英会話スクールを運営する会社がコロナウイルス感染症の影響で売上げが減少し、業績の悪い店舗の閉鎖に伴い原告を整理解雇。判決は整理解雇の4要件を精査し、人員削減に当っては整理解雇が必要な店舗だけでなく、他の部門の状況も含めて判断すべきで、解雇回避努力も足りない旨述べ、解雇無効と判断しました。

■事件の概要

原告は英会話スクールを運営する会社との間で期間の定めのない雇用契約を締結。英会話講師等の業務に従事する台湾国籍の外国人です。

入社は平成30年で、会社は令和2年5月1日、解雇する旨を意思表示します。同月15日に交付した解雇理由通知書には解雇理由として「新型コロナウイルス感染拡大の影響により業績が悪化し、所属店舗が閉鎖となるため」の記載がありました。

被告は令和2年にB町にも店舗を新設することを予定していましたが、英会話スクール事業の売上げが減少。新型コロナウイルス感染症の情勢や売上げの減少傾向を踏まえ、2店舗のうちB町は店舗が好立地で、また新規工事に相応の費用を費やしていたことから、原告が勤務していたA町の店舗を閉鎖することにしました。

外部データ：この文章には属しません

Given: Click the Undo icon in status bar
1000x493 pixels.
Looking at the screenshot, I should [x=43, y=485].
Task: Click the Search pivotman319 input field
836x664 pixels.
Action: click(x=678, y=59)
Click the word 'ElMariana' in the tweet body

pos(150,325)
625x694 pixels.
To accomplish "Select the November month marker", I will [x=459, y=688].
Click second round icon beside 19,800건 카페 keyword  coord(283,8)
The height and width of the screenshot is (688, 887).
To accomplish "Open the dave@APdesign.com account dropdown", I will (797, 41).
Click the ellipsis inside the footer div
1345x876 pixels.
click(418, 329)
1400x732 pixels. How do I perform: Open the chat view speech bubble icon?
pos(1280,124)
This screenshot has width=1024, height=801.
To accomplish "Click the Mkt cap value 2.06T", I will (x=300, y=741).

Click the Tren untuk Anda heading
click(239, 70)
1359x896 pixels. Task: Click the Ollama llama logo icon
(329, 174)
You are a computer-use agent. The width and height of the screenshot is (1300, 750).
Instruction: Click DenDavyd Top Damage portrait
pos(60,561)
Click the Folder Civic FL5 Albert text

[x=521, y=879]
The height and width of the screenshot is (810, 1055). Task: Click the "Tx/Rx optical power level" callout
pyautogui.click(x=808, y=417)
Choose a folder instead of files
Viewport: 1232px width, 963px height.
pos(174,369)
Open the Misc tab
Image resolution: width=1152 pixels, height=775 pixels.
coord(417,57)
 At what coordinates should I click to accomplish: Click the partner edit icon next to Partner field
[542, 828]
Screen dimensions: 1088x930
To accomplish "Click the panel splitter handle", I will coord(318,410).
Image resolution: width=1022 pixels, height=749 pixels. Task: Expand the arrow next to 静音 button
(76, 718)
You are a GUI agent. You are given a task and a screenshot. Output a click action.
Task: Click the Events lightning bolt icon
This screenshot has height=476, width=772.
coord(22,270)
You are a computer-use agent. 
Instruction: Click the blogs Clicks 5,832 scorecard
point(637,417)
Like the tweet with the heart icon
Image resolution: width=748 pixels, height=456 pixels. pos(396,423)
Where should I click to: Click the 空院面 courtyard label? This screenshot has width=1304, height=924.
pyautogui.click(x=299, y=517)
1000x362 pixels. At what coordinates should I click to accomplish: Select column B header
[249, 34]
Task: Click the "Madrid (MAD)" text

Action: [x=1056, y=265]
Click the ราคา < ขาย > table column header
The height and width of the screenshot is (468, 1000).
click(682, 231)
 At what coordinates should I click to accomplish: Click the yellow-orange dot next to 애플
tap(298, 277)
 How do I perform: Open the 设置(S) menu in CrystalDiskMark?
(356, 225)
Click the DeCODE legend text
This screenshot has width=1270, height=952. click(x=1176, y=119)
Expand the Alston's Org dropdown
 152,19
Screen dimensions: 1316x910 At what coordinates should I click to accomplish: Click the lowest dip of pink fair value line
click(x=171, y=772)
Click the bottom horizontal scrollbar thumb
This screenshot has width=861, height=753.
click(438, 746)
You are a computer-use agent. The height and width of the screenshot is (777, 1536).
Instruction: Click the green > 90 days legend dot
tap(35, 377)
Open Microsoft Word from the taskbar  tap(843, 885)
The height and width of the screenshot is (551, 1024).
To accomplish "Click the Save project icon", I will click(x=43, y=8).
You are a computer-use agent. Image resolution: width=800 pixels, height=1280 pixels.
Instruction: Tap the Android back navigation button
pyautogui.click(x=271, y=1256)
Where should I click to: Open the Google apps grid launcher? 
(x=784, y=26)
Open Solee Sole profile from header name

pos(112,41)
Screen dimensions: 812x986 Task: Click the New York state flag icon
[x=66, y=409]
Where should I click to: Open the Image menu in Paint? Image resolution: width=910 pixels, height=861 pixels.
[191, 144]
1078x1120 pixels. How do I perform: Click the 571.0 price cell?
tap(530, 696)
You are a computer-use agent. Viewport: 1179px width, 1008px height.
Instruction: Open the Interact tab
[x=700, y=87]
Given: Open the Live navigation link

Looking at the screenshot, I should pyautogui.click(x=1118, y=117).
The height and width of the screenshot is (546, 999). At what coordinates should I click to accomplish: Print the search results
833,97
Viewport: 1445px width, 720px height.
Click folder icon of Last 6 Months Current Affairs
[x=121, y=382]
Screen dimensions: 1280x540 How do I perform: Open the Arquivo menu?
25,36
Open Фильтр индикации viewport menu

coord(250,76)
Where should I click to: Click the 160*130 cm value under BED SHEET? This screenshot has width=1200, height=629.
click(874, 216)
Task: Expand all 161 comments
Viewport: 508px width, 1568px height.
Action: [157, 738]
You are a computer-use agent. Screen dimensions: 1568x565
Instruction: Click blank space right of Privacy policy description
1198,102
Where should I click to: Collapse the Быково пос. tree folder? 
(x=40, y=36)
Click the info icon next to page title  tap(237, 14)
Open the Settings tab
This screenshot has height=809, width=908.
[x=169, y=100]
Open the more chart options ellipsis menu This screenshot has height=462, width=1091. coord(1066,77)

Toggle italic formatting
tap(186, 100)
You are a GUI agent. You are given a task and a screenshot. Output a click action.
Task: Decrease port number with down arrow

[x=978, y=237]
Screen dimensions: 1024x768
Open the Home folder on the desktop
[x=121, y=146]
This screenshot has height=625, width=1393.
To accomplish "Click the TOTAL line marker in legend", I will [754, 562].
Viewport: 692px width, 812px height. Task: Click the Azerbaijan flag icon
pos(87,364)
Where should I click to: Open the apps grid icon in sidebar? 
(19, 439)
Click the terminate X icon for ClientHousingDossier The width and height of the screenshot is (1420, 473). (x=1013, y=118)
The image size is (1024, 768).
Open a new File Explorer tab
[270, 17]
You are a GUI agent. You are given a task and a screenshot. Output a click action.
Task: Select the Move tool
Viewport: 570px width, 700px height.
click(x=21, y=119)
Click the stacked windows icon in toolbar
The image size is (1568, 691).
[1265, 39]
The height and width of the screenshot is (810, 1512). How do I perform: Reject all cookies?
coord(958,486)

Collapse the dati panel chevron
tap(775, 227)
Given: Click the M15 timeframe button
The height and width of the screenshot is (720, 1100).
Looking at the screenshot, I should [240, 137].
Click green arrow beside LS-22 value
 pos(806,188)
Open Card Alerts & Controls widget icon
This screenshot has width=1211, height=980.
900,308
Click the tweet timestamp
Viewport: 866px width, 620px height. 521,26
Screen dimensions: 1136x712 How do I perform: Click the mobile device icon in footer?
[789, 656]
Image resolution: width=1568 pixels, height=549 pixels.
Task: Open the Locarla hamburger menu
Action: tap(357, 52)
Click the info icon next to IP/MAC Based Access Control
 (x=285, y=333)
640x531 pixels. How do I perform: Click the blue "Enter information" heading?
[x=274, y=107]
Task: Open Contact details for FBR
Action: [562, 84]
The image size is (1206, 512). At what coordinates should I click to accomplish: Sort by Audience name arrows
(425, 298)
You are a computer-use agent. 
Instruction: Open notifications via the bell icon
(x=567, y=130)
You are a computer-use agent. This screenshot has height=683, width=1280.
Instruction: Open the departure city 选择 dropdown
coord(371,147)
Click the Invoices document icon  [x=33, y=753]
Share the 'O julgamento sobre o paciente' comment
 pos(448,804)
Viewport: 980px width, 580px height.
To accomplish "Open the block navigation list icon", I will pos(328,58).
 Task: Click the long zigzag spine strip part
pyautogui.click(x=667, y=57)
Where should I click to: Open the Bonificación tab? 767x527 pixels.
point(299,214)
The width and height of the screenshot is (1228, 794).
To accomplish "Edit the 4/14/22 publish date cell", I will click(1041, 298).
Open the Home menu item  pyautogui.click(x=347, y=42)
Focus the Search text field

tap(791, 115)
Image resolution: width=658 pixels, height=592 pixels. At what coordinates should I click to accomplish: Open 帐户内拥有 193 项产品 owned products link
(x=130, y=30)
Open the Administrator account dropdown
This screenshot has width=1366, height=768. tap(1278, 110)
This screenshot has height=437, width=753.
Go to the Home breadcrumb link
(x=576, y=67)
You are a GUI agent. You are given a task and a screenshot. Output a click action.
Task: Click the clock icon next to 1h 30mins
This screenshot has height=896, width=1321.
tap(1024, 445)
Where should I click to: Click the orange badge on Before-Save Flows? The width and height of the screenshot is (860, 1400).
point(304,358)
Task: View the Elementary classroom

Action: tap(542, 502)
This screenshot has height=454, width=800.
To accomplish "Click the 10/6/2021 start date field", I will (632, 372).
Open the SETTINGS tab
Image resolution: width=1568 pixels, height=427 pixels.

被告は整理解雇の有効性を主張するなかで、A町の店舗を閉鎖することとしたためスタッフが余剰人員となったこと、広告費等の経費削減やオンライン英会話を試行し、配置換え検討などの相当な解雇回避努力も行ったこと、さらに原告は日本語能力が不十分で、業務に必要な能力も異なる他の事業部への配置換えはなかったので解雇したと述べています。原告が閉鎖された店舗の専属スタッフであったとも主張。通訳同席の面談で説明を行っており手続きも相当と反論しました。

■判決の要旨

判決は、整理解雇は「一方的にその収入の手段を奪い、労働者に多大な不利益を及ぼすものであるから、当該解雇が解雇権を濫用したものとして無効であるか否かは、人員削減の必要性、解雇を回避するための努力、解雇対象者の選定の合理性、解雇手続きの相当性に関する諸事情を総合考慮して判断するのが相当」として検討しました。

A店舗閉鎖までの売上げが減少傾向にあったこと、B町の店舗ではなくA町の店舗を閉鎖することにした経緯などを認めつつ、「被告は英会話スクール事業のほかに行っている事業があるにもかかわらず、全社的な財務資料及び組織図等の人員体制の分かる資料の提出をしなかった。したがって、店舗を閉鎖することとした被告の判断の合理性、余剰人員の発生の有無、その削減の必要性の有無や程度を具体的に認定することができない。英会話スクール事業のみの利益・売上げその他の状況のみでは、これらを肯定するには足りない」と指摘。

さらに原告がA町の店舗の専属スタッフであったとの会社の主張に対し、勤務地としての本社の住所の記載やB町の店舗のシフトに原告が配置されていたことを証拠とし、会社の主張を真向から否定しました。